URLWATCH-JOBS(5)                   urlwatch                   URLWATCH-JOBS(5)

NAME
       urlwatch-jobs - Job types and configuration for urlwatch

SYNOPSIS
       urlwatch --edit

DESCRIPTION
       Jobs are the kind of things that urlwatch(1) can monitor.

       The list of jobs to run are contained in the configuration file
       urls.yaml, accessed with the command urlwatch --edit, each separated by
       a line containing only ---. The command urlwatch --list prints the name
       of each job, along with its index number (1, 2, 3, ...) which gets
       assigned automatically according to its position in the configuration
       file.

       While optional, it is recommended that each job starts with a name
       entry:

          name: "This is a human-readable name/label of the job"

       The following job types are available:

URL
       This is the main job type -- it retrieves a document from a web server:

          name: "urlwatch homepage"
          url: "https://thp.io/2008/urlwatch/"

       Required keys:

       o url: The URL to the document to watch for changes

       Job-specific optional keys:

       o cookies: Cookies to send with the request (see Advanced Topics)

       o method: HTTP method to use (default: GET)

       o data: HTTP POST/PUT data

       o ssl_no_verify: Do not verify SSL certificates (true/false)

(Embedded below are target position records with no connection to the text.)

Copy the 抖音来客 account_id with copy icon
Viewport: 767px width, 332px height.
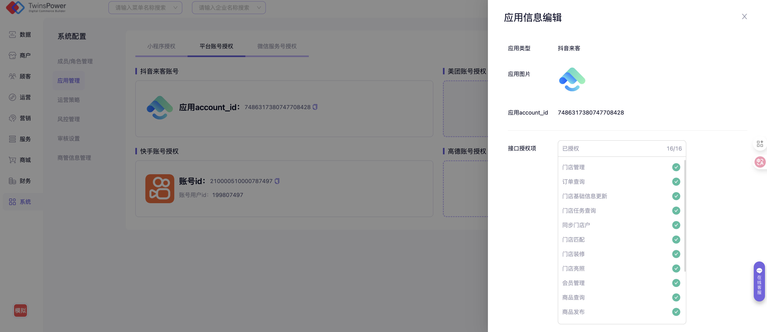(x=315, y=107)
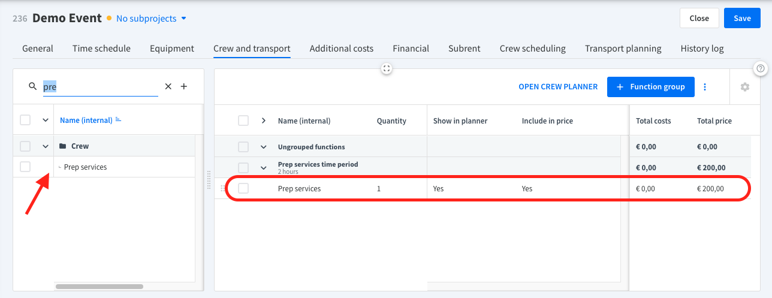The image size is (772, 298).
Task: Switch to the Equipment tab
Action: 172,49
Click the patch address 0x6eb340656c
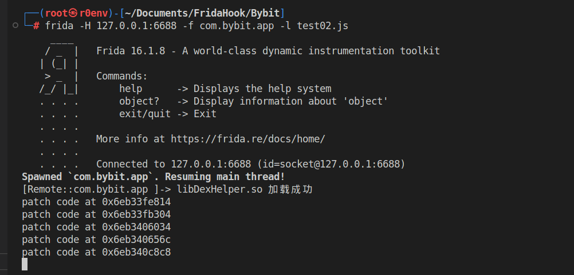The width and height of the screenshot is (574, 275). coord(136,240)

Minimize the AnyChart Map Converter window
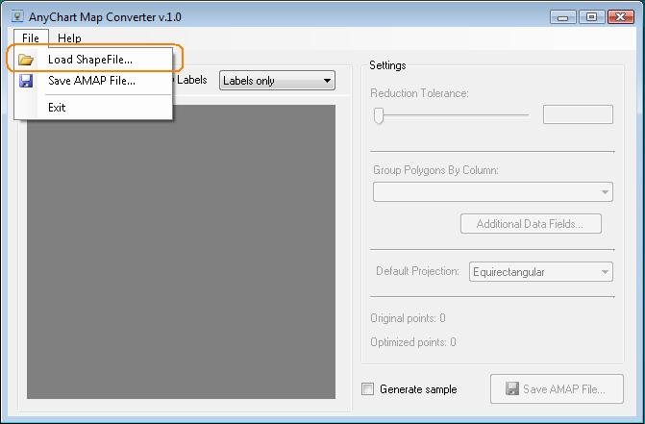(563, 16)
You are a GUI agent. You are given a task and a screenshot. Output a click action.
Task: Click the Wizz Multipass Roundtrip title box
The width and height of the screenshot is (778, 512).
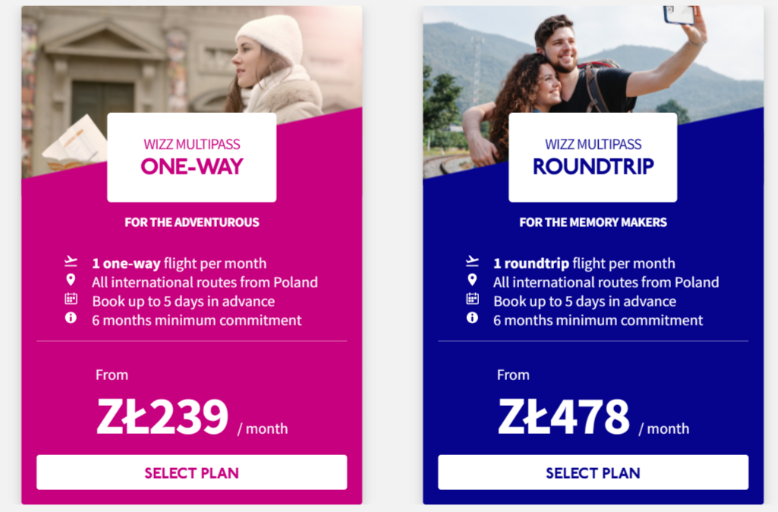[593, 157]
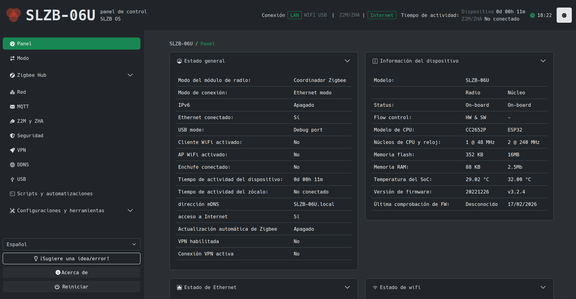Click the ¡Sugiere una idea/error! button
576x299 pixels.
[71, 258]
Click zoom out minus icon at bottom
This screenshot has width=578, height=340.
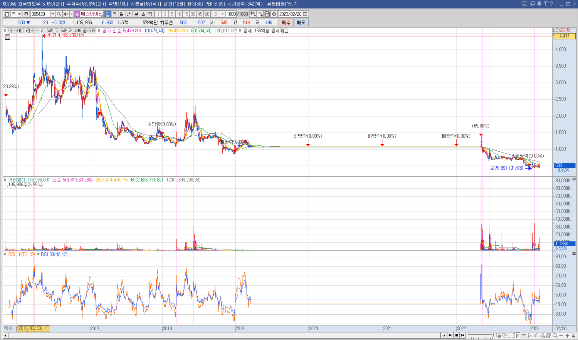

       o ignore_cached: Do not use cache control (ETag/Last-Modified) values
         (true/false)

       o http_proxy: Proxy server to use for HTTP requests

       o https_proxy: Proxy server to use for HTTPS requests

       o headers: HTTP header to send along with the request

       o encoding: Override the character encoding from the server (see
         Advanced Topics)

       o timeout: Override the default socket timeout (see Advanced Topics)

       o ignore_connection_errors: Ignore (temporary) connection errors (see
         Advanced Topics)

       o ignore_http_error_codes: List of HTTP errors to ignore (see Advanced
         Topics)

       o ignore_timeout_errors: Do not report errors when the timeout is hit

       o ignore_too_many_redirects: Ignore redirect loops (see Advanced
         Topics)

       (Note: url implies kind: url)

BROWSER
       This job type is a resource-intensive variant of "URL" to handle web
       pages that require JavaScript to render the content being monitored.

       The optional playwright package must be installed in order to run
       Browser jobs (see Dependencies). You will also need to install the
       browsers using playwright install (see Playwright Installation
       <https://playwright.dev/python/docs/intro> for details).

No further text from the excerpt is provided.